In a landmark case involving criminal procedure, the Court ruled that the exclusionary rule (the rule that excludes illegally seized evidence) under the Fourth Amendment applies to the states as well as the federal government (see Mapp v. Ohio (1961)).  In this case, officers mistakenly believed the defendant was harboring a fugitive in her home based on a tip they received.  The officers went to her home and demanded entrance.  Upon her attorney’s advice, she refused to let them in without a warrant.  Subsequently, more officers arrived, forced their way into the home, and then waived a piece of paper claiming it to be a search warrant (this paper was never produced at trial).  Ultimately, the defendant was restrained and officers found a trunk containing “lewd and lascivious” materials, but no fugitive was found.  The material was then offered against defendant.  The Court held that the exclusionary rule applies to state action and thereby prohibits state police officers from illegally seizing evidence and then using it in court against that individual.  Justice Clark noted that “[n]othing can destroy a government more quickly than its failure to observe its own laws, or worse, its disregard of the charter of its own existence.”  Since this case, however, the exclusionary rule has become riddled with exceptions (e.g. officers can use illegally seized evidence to impeach on cross-examination in U.S. v. Havens (1980), officers reasonably relied upon a mistake in the warrant in good faith in U.S. v. Leon (1984)).  Whether you agree with the exceptions or not is a matter of debate, but the general rule that officers should obey the laws governing our nation should be welcomed by most, if not all.

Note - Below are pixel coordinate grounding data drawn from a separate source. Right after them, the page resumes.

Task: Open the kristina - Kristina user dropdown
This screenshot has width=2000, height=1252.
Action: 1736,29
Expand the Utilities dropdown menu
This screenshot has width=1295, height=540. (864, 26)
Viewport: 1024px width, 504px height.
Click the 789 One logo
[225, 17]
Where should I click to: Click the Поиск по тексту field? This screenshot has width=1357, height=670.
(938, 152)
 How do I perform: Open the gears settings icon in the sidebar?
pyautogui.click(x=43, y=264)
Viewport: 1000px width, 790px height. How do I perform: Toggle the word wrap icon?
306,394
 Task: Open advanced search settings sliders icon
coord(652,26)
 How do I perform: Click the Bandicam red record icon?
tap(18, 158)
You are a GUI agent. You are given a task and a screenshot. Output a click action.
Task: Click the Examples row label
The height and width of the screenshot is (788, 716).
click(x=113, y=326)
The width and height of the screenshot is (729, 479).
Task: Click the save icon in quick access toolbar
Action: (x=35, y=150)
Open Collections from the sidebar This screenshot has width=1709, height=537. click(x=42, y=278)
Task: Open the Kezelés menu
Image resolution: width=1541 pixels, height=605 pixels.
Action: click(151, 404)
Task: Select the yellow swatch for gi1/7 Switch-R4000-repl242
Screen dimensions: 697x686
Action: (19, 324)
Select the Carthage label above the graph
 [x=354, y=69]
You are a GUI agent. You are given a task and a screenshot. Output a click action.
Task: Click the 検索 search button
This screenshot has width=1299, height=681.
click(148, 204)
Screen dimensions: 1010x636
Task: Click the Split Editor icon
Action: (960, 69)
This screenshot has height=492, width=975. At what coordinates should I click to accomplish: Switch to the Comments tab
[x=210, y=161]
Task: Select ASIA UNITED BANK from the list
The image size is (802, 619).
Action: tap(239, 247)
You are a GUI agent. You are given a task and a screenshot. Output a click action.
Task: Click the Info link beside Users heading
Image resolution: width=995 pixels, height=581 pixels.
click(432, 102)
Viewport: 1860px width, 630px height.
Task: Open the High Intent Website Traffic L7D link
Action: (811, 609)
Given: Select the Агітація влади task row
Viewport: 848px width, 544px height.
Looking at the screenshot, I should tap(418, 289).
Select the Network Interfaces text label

More recently, the lower courts have been battling with whether officers have the right to place a GPS tracking device on an individual’s vehicle absent a warrant and sometimes even absent reasonable suspicion.  The D.C. Circuit for Washington D.C. recently held in U.S. v. Maynard (2010), that this practice of continuous tracking over an extended period of time violated the defendant’s privacy rights and the Fourth Amendment since no warrant was obtained.  On the other hand, both the Seventh Circuit and Ninth Circuit have upheld such law enforcement techniques as not violative of an individual’s Fourth Amendment rights (see U.S. v. Garcia (2007) and U.S. v. Juan Pineda-Moreno (2010) respectively).  Yet another recent legal issue the Supreme Court may find itself resolving in the near future is the scope and constitutionality of the new search procedures being implemented in airports throughout the country.  As of yet, the Court has not decided a case regarding the more extensive searches that have been in use since 9/11.

At this point, it is not clear where either the majority of lower courts or the Supreme Court will fall regarding these two relatively new issues.  It is also not clear what major legal issues will arise subsequent to that.  One thing that is clear, however, is that if the opportunity arises a criminal defense attorney will defend the rights of both his/her client and “the people.”